### [Provided information]

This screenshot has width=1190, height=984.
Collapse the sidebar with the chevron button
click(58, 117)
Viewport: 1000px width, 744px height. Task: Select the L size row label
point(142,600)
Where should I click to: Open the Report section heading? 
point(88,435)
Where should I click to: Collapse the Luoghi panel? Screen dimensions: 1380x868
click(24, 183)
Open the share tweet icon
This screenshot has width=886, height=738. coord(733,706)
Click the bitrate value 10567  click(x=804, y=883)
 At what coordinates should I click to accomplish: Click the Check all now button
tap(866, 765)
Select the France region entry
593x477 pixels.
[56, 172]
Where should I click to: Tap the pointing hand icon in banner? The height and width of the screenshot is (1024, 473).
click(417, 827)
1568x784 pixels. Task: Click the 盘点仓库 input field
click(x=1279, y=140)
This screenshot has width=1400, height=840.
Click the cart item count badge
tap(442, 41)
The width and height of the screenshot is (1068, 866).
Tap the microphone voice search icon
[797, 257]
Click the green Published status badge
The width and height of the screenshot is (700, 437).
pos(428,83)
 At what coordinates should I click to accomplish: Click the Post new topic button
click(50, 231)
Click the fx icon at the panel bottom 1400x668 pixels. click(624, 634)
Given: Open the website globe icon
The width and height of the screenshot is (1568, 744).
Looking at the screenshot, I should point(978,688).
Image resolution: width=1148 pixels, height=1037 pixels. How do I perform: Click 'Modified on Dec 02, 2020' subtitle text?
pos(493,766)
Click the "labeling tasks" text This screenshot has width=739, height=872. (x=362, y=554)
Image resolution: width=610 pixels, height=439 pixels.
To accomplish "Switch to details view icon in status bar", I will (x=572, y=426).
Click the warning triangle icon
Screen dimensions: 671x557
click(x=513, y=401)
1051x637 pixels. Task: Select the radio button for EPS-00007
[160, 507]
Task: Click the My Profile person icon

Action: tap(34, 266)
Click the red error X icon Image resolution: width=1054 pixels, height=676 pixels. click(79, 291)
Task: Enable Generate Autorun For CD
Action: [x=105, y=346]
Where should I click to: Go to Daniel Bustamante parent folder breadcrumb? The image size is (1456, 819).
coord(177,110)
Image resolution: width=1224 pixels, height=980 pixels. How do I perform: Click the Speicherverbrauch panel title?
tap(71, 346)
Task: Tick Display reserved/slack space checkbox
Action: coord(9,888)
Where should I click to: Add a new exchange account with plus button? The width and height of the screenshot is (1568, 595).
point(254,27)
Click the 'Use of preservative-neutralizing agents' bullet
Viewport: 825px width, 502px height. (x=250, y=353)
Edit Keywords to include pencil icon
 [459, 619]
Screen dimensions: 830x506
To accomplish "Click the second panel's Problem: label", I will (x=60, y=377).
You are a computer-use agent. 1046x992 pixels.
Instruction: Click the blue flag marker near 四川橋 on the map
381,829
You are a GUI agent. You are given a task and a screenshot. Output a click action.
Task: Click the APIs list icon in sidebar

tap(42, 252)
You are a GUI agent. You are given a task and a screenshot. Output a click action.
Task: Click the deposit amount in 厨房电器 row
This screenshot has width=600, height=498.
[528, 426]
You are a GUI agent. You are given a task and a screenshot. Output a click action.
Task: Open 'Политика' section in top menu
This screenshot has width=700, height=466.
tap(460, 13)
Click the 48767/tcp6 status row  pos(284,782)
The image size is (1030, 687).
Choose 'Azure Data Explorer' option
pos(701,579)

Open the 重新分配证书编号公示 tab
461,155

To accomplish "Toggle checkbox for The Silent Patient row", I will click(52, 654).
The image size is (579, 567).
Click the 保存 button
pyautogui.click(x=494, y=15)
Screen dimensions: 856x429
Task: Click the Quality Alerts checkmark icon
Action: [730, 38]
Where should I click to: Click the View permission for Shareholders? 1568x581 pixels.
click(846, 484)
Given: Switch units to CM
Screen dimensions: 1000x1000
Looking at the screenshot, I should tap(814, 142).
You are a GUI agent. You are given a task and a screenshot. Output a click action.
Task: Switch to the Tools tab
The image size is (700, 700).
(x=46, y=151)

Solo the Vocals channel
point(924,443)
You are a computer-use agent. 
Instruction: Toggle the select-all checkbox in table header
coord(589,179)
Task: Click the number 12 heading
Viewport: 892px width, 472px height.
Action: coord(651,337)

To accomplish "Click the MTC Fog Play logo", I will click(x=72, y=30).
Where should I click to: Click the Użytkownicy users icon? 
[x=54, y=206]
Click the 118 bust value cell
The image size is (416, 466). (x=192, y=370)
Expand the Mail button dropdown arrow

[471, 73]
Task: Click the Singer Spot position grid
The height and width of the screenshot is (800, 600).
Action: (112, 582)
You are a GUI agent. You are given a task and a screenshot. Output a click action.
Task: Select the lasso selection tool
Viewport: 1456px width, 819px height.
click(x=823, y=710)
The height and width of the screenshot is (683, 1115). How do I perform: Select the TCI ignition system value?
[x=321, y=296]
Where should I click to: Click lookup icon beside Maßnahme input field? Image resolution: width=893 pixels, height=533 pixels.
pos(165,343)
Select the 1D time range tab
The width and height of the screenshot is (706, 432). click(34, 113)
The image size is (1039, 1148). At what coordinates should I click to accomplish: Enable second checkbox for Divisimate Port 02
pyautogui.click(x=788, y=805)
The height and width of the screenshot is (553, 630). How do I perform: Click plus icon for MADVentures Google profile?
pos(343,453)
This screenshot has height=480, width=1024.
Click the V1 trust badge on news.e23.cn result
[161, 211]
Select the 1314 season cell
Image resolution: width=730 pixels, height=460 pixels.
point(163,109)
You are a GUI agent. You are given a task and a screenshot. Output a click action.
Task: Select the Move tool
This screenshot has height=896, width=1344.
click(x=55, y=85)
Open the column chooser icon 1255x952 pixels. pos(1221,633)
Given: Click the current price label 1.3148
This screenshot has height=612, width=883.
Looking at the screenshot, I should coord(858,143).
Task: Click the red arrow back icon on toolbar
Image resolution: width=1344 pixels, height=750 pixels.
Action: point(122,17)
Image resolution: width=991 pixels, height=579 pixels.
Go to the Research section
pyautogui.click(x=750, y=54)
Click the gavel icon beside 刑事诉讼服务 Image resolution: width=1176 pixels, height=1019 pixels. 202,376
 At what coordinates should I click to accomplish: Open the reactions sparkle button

### [What to produce]
Copy all of the data above exactly, line for line.

### [The result]
This screenshot has width=1190, height=984.
Collapse the sidebar with the chevron button
click(58, 117)
Viewport: 1000px width, 744px height. Task: Select the L size row label
point(142,600)
Where should I click to: Open the Report section heading? 
point(88,435)
Where should I click to: Collapse the Luoghi panel? Screen dimensions: 1380x868
click(24, 183)
Open the share tweet icon
This screenshot has width=886, height=738. coord(733,706)
Click the bitrate value 10567  click(x=804, y=883)
 At what coordinates should I click to accomplish: Click the Check all now button
tap(866, 765)
Select the France region entry
593x477 pixels.
[56, 172]
Where should I click to: Tap the pointing hand icon in banner? The height and width of the screenshot is (1024, 473).
click(417, 827)
1568x784 pixels. Task: Click the 盘点仓库 input field
click(x=1279, y=140)
This screenshot has width=1400, height=840.
Click the cart item count badge
tap(442, 41)
The width and height of the screenshot is (1068, 866).
Tap the microphone voice search icon
[797, 257]
Click the green Published status badge
The width and height of the screenshot is (700, 437).
pos(428,83)
 At what coordinates should I click to accomplish: Click the Post new topic button
click(50, 231)
Click the fx icon at the panel bottom 1400x668 pixels. click(624, 634)
Given: Open the website globe icon
The width and height of the screenshot is (1568, 744).
Looking at the screenshot, I should point(978,688).
Image resolution: width=1148 pixels, height=1037 pixels. How do I perform: Click 'Modified on Dec 02, 2020' subtitle text?
pos(493,766)
Click the "labeling tasks" text This screenshot has width=739, height=872. (x=362, y=554)
Image resolution: width=610 pixels, height=439 pixels.
To accomplish "Switch to details view icon in status bar", I will (x=572, y=426).
Click the warning triangle icon
Screen dimensions: 671x557
click(x=513, y=401)
1051x637 pixels. Task: Select the radio button for EPS-00007
[160, 507]
Task: Click the My Profile person icon

Action: tap(34, 266)
Click the red error X icon Image resolution: width=1054 pixels, height=676 pixels. click(79, 291)
Task: Enable Generate Autorun For CD
Action: [x=105, y=346]
Where should I click to: Go to Daniel Bustamante parent folder breadcrumb? The image size is (1456, 819).
coord(177,110)
Image resolution: width=1224 pixels, height=980 pixels. How do I perform: Click the Speicherverbrauch panel title?
tap(71, 346)
Task: Tick Display reserved/slack space checkbox
Action: coord(9,888)
Where should I click to: Add a new exchange account with plus button? The width and height of the screenshot is (1568, 595).
point(254,27)
Click the 'Use of preservative-neutralizing agents' bullet
Viewport: 825px width, 502px height. (x=250, y=353)
Edit Keywords to include pencil icon
 [459, 619]
Screen dimensions: 830x506
To accomplish "Click the second panel's Problem: label", I will (x=60, y=377).
You are a computer-use agent. 1046x992 pixels.
Instruction: Click the blue flag marker near 四川橋 on the map
381,829
You are a GUI agent. You are given a task and a screenshot. Output a click action.
Task: Click the APIs list icon in sidebar

tap(42, 252)
You are a GUI agent. You are given a task and a screenshot. Output a click action.
Task: Click the deposit amount in 厨房电器 row
This screenshot has width=600, height=498.
[528, 426]
You are a GUI agent. You are given a task and a screenshot. Output a click action.
Task: Open 'Политика' section in top menu
This screenshot has width=700, height=466.
tap(460, 13)
Click the 48767/tcp6 status row  pos(284,782)
The image size is (1030, 687).
Choose 'Azure Data Explorer' option
pos(701,579)

Open the 重新分配证书编号公示 tab
461,155

To accomplish "Toggle checkbox for The Silent Patient row", I will click(52, 654).
The image size is (579, 567).
Click the 保存 button
pyautogui.click(x=494, y=15)
Screen dimensions: 856x429
Task: Click the Quality Alerts checkmark icon
Action: [730, 38]
Where should I click to: Click the View permission for Shareholders? 1568x581 pixels.
click(846, 484)
Given: Switch units to CM
Screen dimensions: 1000x1000
Looking at the screenshot, I should tap(814, 142).
You are a GUI agent. You are given a task and a screenshot. Output a click action.
Task: Switch to the Tools tab
The image size is (700, 700).
(x=46, y=151)

Solo the Vocals channel
point(924,443)
You are a computer-use agent. 
Instruction: Toggle the select-all checkbox in table header
coord(589,179)
Task: Click the number 12 heading
Viewport: 892px width, 472px height.
Action: coord(651,337)

To accomplish "Click the MTC Fog Play logo", I will click(x=72, y=30).
Where should I click to: Click the Użytkownicy users icon? 
[x=54, y=206]
Click the 118 bust value cell
The image size is (416, 466). (x=192, y=370)
Expand the Mail button dropdown arrow

[471, 73]
Task: Click the Singer Spot position grid
The height and width of the screenshot is (800, 600).
Action: (112, 582)
You are a GUI agent. You are given a task and a screenshot. Output a click action.
Task: Select the lasso selection tool
Viewport: 1456px width, 819px height.
click(x=823, y=710)
The height and width of the screenshot is (683, 1115). How do I perform: Select the TCI ignition system value?
[x=321, y=296]
Where should I click to: Click lookup icon beside Maßnahme input field? Image resolution: width=893 pixels, height=533 pixels.
pos(165,343)
Select the 1D time range tab
The width and height of the screenshot is (706, 432). click(34, 113)
The image size is (1039, 1148). At what coordinates should I click to accomplish: Enable second checkbox for Divisimate Port 02
pyautogui.click(x=788, y=805)
The height and width of the screenshot is (553, 630). How do I perform: Click plus icon for MADVentures Google profile?
pos(343,453)
This screenshot has height=480, width=1024.
Click the V1 trust badge on news.e23.cn result
[161, 211]
Select the 1314 season cell
Image resolution: width=730 pixels, height=460 pixels.
point(163,109)
You are a GUI agent. You are given a task and a screenshot. Output a click action.
Task: Select the Move tool
This screenshot has height=896, width=1344.
click(x=55, y=85)
Open the column chooser icon 1255x952 pixels. pos(1221,633)
Given: Click the current price label 1.3148
This screenshot has height=612, width=883.
Looking at the screenshot, I should coord(858,143).
Task: Click the red arrow back icon on toolbar
Image resolution: width=1344 pixels, height=750 pixels.
Action: point(122,17)
Image resolution: width=991 pixels, height=579 pixels.
Go to the Research section
pyautogui.click(x=750, y=54)
Click the gavel icon beside 刑事诉讼服务 Image resolution: width=1176 pixels, height=1019 pixels. 202,376
 At what coordinates should I click to accomplish: Open the reactions sparkle button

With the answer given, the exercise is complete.